Au Japon, les Jeux olympiques d'été de 2020 seront l'occasion pour le pays de montrer son savoir-faire en matière de 5G. Le premier opérateur du pays, NTT DoCoMo prévoit justement de lancer son réseau commercial à cette date. Les JO devraient ainsi être une bonne caisse de résonnance pour la communication de l'opérateur.

Et en Europe ?

Nos voisins italiens, comme les Américains, surfent allègrement sur la vague « 5G », quitte à jouer avec les mots et essayer de faire passer des vessies pour des lanternes. Ainsi, en avril 2017, l'opérateur local TIM fanfaronnait : « la République de Saint-Marin est le premier État 5G en Europe ».

En plongeant dans les détails, on note rapidement qu'il ne s'agit que de « 4,5G » pour commencer (en 2017), puis des tests 5G cette année avec du Massive MIMO et de nouvelles fréquences. Depuis, de nouvelles expérimentations ont été proclamées, mais toujours aucun plan pour déployer un véritable réseau commercial 5G. 

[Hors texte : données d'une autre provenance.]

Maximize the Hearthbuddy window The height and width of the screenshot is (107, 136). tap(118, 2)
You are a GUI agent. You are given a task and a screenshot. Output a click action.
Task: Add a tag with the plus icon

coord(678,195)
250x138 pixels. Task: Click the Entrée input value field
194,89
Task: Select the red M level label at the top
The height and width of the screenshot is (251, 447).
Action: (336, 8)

Même son de cloche chez l'allemand Deutsche Telekom : des expérimentations et une prévision aux alentours de 2020 pour un réseau commercial 5G, rien de plus.

La situation de la France

En 5G, comme en voitures autonomes, la France aime les expérimentations. Celles-ci ont commencé tôt puisque, dès septembre 2015, Orange avait obtenu une autorisation de l'Arcep. Les blocs de fréquences étaient alors : de 3,6 à 3,8 GHz, de 10,5 à 10,625 GHz et enfin de 17,3 à 17,425 GHz. Si le premier est toujours d'actualité, ce n'est pas le cas des deux autres. 

Free Mobile avait lui aussi obtenu une autorisation de l'Arcep pour des tests 5G sur les 3,6 à 3,7 GHz en octobre 2017. Plus récemment, deux nouvelles décisions du gendarme des télécoms permettent à Bouygues Telecom et Orange de se lancer dans l'aventure, avec de nouvelles expérimentations dans la bande des 3,6 à 3,8 GHz. Depuis maintenant près de deux ans, Orange nous ressert inlassablement la même date : il faudra attendre 2020 pour le lancement du réseau commercial en 5G. 

Au fil des mois, de nombreux tests ont été réalisés, principalement en laboratoire ou lors d'événements de grande ampleur. Orange profitait par exemple du MWC 2018 de Barcelone pour une démonstration sur la bande des 3,7 GHz. Elle permettait de profiter de la vue depuis le téléphérique via un casque de réalité virtuelle « en 4K à 360° ». Une autorisation avait été délivrée spécialement pour le salon.

Bref, des expérimentations encore et toujours, mais aucun changement sur les plans concernant la mise en place d'un réseau 5G. Un constat partagé par Sébastien Soriano qui nous explique n'avoir pour le moment que des demandes du type « poser deux mâts et tester le signal », rien de plus profond avec un déploiement grandeur nature par exemple.

Tour d'horizon de la 5G à travers le monde

Les expérimentations sont nombreuses, bien plus que les annonces concernant un plan (même à plusieurs années) pour mettre sur pied un véritable réseau commercial. 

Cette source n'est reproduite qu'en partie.